--- begin SUPPLIED RECORDS ---

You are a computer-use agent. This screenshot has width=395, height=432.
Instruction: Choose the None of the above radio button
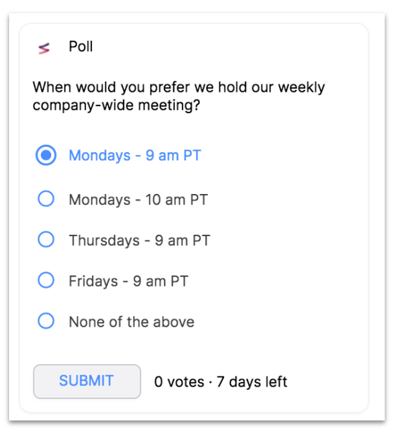point(46,321)
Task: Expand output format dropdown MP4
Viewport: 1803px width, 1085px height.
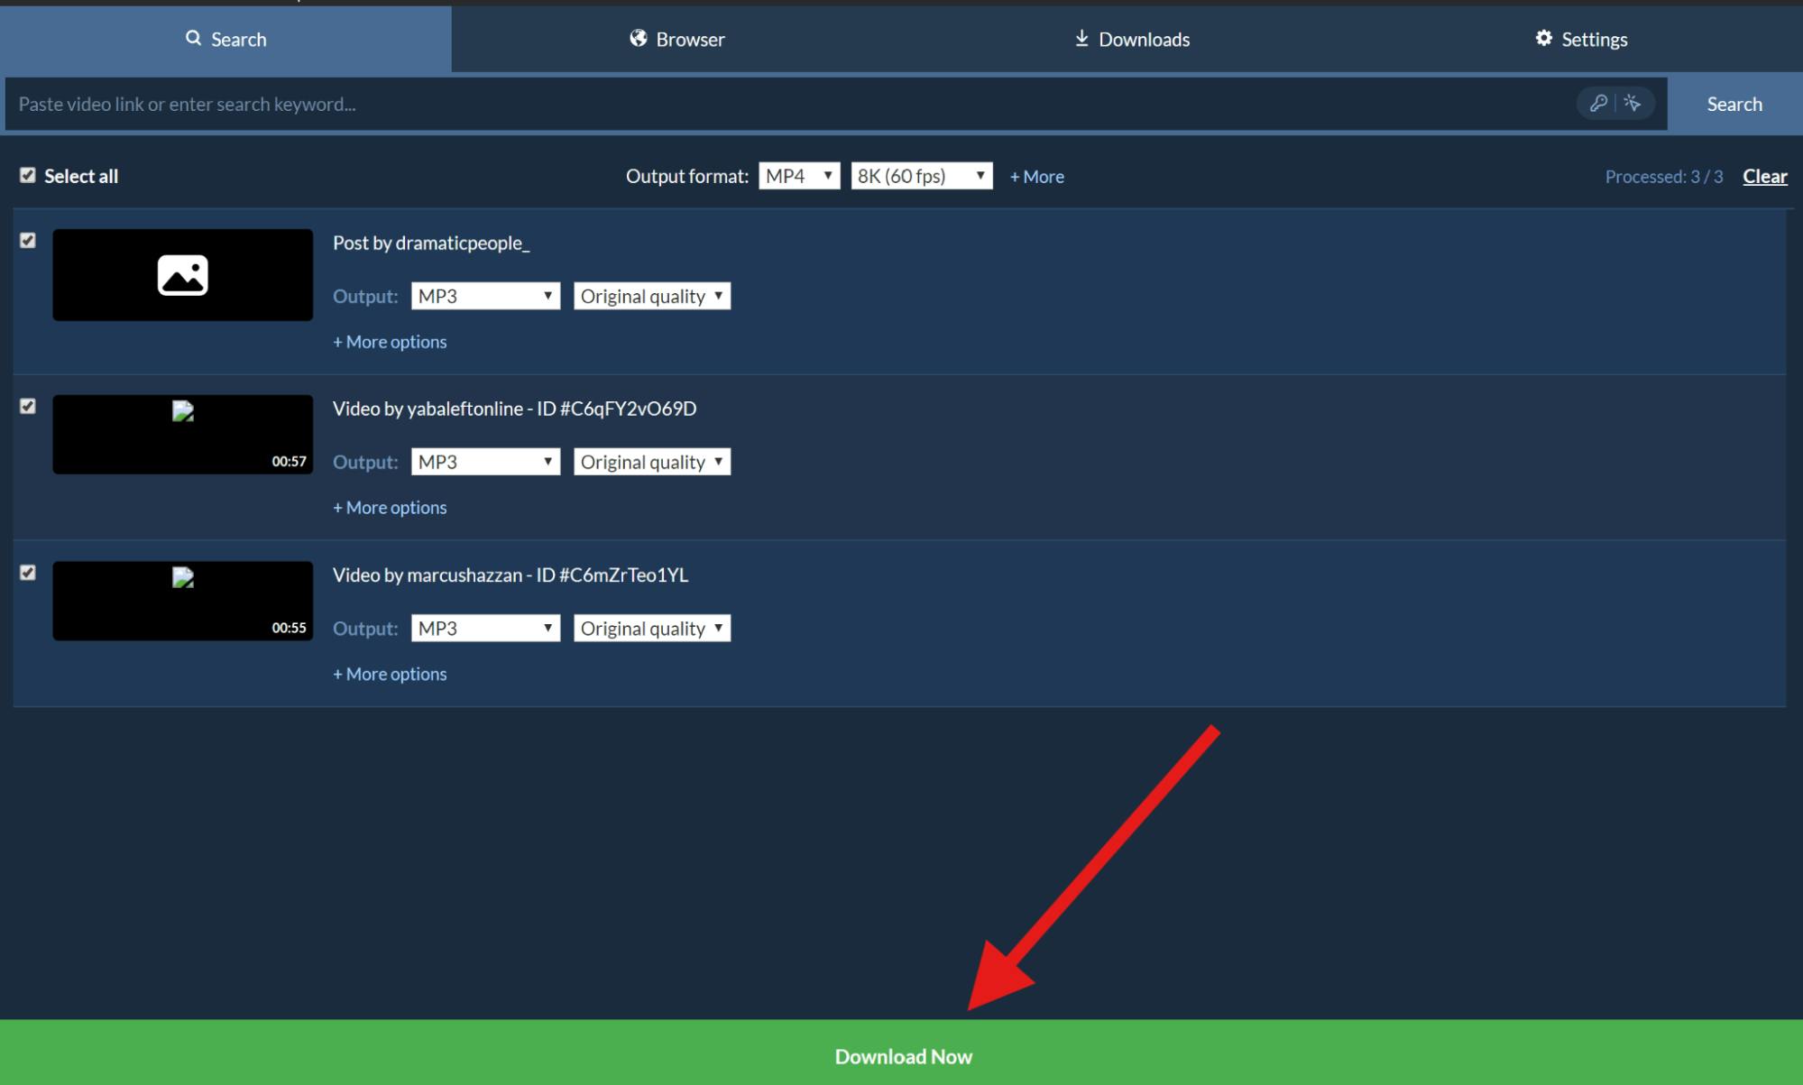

--- end SUPPLIED RECORDS ---

■ PROBLEM STATEMENT: Pick out each line of the records above that contains the word "height", and copy those lines.

■ COMPLETE OUTPUT:
You are a computer-use agent. This screenshot has width=395, height=432.
Viewport: 1803px width, 1085px height.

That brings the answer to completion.